MICHAEL WILDES, ( LAWYER)
I would never be surprised with that. They're cut off at the hip
sometimes by supervisors or given shots that are being called from
Washington at the highest levels.
PALAST:
I showed lawyer Michael Wildes our FBI documents. One of the Khobar
Towers bombers was represented by Wildes, who thought he had useful
intelligence for the US. He also represents a Saudi diplomat who
defected to the USA with 14,000 documents which Wildes claims
implicates Saudi citizens in financing terrorism and more. Wildes met
with FBI men who told him they were not permitted to read all the
documents. Nevertheless, he tried to give them to the agents.
WILDES:
"Take these with you. We're not going to charge for the copies. Keep
them. Do something with them. Get some bad guys with them." They
refused.
PALAST:
In the hall of mirrors that is the US intelligence community, Wildes,
a former US federal attorney, said the FBI field agents wanted the
documents, but they were told to "see no evil."
WILDES:
You see a difference between the rank-and-file counter-intelligence
agents, who are regarded by some as the motor pool of the FBI, who
drive following diplomats, and the people who are getting the shots
called at the highest level of our government, who have a different
agenda - it's unconscionable.
PALAST:
State wanted to keep the pro-American Saudi royal family in control
of the world's biggest oil spigot, even at the price of turning a
blind eye to any terrorist connection so long as America was safe. In
recent years, CIA operatives had other reasons for not exposing Saudi-
backed suspects.
TRENTO:
If you recruited somebody who is a member of a terrorist
organisation, who happens to make his way here to the US, and even
though you're not in touch with that person anymore but you have used
him in the past, it would be unseemly if he were arrested by the FBI
and word got back that he'd once been on the payroll of the CIA. What
we're talking about is blow-back. What we're talking about is
embarrassing, career-destroying blow-back for intelligence officials.
PALAST:
Does the Bush family also have to worry about political blow-back?
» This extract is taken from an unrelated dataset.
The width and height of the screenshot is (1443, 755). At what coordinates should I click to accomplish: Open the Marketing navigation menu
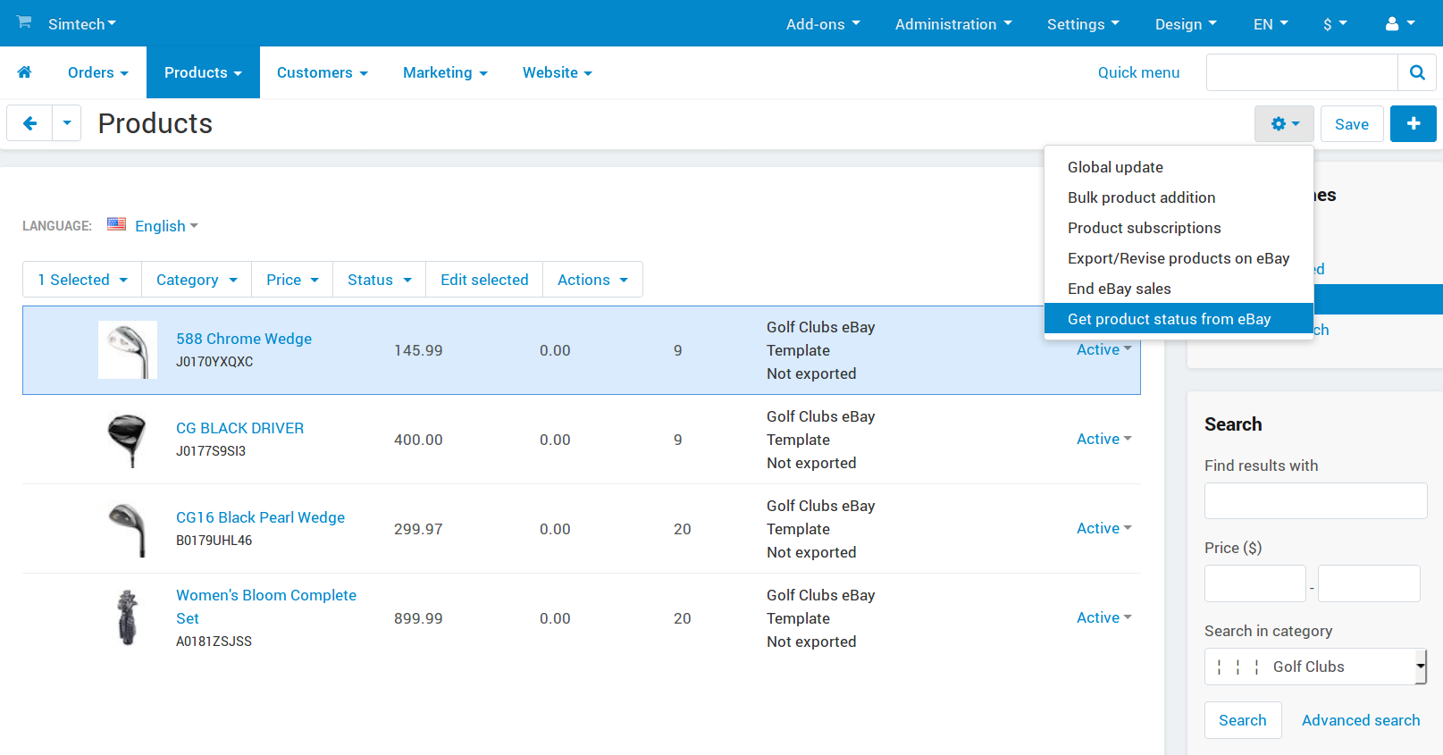[x=445, y=72]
The younger Bush made his first million 20 years ago with an oil
company partly funded by Salem Bin Laden's chief US representative.
Young George also received fees as director of a subsidiary of
Carlyle Corporation, a little known private company which has, in
just a few years of its founding, become one of Americas biggest
defence contractors. His father, Bush Senior, is also a paid advisor.
And what became embarrassing was the revelation that the Bin Ladens
held a stake in Carlyle, sold just after September 11.
ELSNER:
You have a key relationship between the Saudis and the former
President of the US who happens to be the father of the current
President of the US. And you have all sorts of questions about where
does policy begin and where does good business and good profits for
the company, Carlyle, end?
PALAST:
I received a phone call from a high-placed member of a US
intelligence agency. He tells me that while there's always been
constraints on investigating Saudis, under George Bush it's gotten
much worse. After the elections, the agencies were told to "back off"
investigating the Bin Ladens and Saudi royals, and that angered
agents. I'm told that since September 11th the policy has been
reversed. FBI headquarters told us they could not comment on our
findings. A spokesman said: "There are lots of things that only the
intelligence community knows and that no-one else ought to know.